In Chicago, the festive energy of the spectators dressed in costumes and confetti in the Pilsen neighborhood remains a perpetual party within me. One year I didn’t know if I would finish the marathon. I was a little tired of my tried-and-true training program, so I tried following a different one. Big mistake. Speed runs were incorporated into this program. I injured myself and skipped several long training runs. But hope! Around Mile 15, the lighthearted Franciscan Sisters of the Eucharist of Chicago on West Adams Street helped me add pep to my stride before on the curb near Mile 17, I ran into a life-size pickle who escaped the pickle jar and pushed me forward. When I ran one of my recent Chicago marathons with my high school friend, she wasn’t sure if she would be able to finish because she had a difficult time training. I ironed our names on our shirts anyway and no one said a finisher must run every step of a marathon. In the Northalsted (Boystown) neighborhood, a woman spotted us from her fourth-floor balcony and through her bull horn cheered, “Molly and Marie, you’re f’ing killing it!” By the standards of attaining a stellar marathon time, we weren’t close. By the standards of enjoyment, we were on fire. That electric moment of positivity outweighs the thought of how long it took us to cross the finish line.
After listening to Martinus Evans, I considered my why. Why do I run? Why do I write? Why did my mother cook homemade meals for her family? Why do I read? Why do I try to garden? Why do I walk in the woods? Why do I look forward to sitting on a bench at the edge of a southwestern Michigan forest that overlooks a rolling soybean field every Autumn? Why does my neighbor paint by numbers? Why does my friend Matilda ride her coral electric bicycle with turquoise wheels through the winding prairie path?
For the joy of it!
Whatever happened to doing something for the joy of it like a child?

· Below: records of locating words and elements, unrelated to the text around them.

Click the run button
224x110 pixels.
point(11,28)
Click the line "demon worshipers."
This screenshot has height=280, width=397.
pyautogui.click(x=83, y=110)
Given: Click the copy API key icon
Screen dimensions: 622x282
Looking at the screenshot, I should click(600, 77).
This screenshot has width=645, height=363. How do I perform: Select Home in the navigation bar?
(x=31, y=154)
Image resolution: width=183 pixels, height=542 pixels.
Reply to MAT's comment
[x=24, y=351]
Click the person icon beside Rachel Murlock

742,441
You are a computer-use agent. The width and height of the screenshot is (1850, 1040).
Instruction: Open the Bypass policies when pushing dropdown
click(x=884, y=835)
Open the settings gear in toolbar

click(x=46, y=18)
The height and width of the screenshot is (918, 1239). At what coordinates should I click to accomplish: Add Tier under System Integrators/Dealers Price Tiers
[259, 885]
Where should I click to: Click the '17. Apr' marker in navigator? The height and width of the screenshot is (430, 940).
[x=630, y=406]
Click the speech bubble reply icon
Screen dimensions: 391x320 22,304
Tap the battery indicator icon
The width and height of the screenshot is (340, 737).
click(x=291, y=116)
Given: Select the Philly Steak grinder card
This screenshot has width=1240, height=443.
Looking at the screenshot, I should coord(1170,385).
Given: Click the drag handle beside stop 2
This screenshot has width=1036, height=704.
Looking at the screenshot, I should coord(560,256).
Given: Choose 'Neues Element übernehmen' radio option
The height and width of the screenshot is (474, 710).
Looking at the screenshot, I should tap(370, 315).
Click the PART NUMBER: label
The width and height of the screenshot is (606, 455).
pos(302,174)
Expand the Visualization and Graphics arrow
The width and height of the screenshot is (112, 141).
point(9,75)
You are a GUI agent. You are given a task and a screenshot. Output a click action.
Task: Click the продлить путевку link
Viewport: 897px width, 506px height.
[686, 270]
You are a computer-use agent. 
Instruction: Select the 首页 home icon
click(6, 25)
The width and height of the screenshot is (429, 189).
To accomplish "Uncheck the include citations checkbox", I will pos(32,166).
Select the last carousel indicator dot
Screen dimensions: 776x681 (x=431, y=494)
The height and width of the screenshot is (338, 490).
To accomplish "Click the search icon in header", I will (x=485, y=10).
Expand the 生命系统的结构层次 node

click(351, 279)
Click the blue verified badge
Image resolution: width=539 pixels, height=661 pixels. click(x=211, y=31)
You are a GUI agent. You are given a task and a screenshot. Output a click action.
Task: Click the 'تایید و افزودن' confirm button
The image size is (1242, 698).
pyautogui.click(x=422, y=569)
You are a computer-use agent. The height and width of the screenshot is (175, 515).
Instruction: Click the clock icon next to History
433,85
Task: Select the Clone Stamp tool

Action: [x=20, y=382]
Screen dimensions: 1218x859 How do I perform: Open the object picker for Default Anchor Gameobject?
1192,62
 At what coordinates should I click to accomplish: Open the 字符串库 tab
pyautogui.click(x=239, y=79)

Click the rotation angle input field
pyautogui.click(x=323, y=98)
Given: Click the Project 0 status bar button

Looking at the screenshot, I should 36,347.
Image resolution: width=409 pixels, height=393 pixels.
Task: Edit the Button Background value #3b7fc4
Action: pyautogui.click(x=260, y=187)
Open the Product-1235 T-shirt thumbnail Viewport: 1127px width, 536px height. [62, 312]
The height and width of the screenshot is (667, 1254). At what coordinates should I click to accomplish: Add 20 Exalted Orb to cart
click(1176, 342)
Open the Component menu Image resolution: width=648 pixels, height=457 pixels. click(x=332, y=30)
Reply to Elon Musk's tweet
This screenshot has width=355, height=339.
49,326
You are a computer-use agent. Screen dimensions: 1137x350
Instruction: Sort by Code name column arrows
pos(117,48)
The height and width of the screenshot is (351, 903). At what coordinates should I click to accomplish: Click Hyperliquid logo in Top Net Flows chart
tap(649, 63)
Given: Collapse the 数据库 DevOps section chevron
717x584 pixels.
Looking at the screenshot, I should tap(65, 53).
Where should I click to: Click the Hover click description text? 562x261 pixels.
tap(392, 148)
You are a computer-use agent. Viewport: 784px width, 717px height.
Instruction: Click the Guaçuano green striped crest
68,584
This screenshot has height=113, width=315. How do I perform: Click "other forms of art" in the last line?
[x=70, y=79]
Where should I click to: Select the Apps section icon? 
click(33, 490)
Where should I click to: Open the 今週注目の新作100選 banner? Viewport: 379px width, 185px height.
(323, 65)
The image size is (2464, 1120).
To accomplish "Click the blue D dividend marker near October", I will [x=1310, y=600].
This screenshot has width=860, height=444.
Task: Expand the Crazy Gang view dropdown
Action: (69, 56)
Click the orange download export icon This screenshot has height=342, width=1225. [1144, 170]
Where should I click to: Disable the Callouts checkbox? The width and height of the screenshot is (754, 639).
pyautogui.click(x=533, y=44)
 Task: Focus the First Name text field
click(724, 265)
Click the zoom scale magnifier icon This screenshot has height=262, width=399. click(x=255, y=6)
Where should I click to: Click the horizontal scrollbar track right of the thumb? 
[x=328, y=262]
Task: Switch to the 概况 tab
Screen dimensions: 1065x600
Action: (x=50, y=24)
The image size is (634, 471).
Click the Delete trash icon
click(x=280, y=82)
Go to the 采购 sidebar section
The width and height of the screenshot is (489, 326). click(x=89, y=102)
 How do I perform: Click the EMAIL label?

Evans reminded me that it is the act of running that I enjoy and always have since my first run long ago. My why is because moving at any pace, even if it’s for five minutes, is better than being inactive and allowing weight of any kind to bury my spirit alive. Evans reminded me that I run for my mind and to preserve joy. Since listening to his interview, when I go out for a jog, my goal is to simply move forward without any measurements but a good sweat. It makes me feel a part of his run club.
When the greater world feels dark; when our impossible feels heavy; when the baggage we think we cannot shed feels it will stay forever, what if we partook in our activities and creativities for the joy of it? Our senses would thrive and encourage someone near us to thrive. And someone else. And someone else. And someone else. What would happen if we gathered these specs of joy as if they were silver dollars that could only be melted and used to polish the world with more joie de vivre?
Hope is being able to see the clarity of this collective joy and believe, in time, it will lift the weight we carry.
I ____________ for the joy of it.
What do you do for the joy of it?
Until I write to you again, I hope joy spreads around you. Every day is a beginning. Rush slowly and be surprised.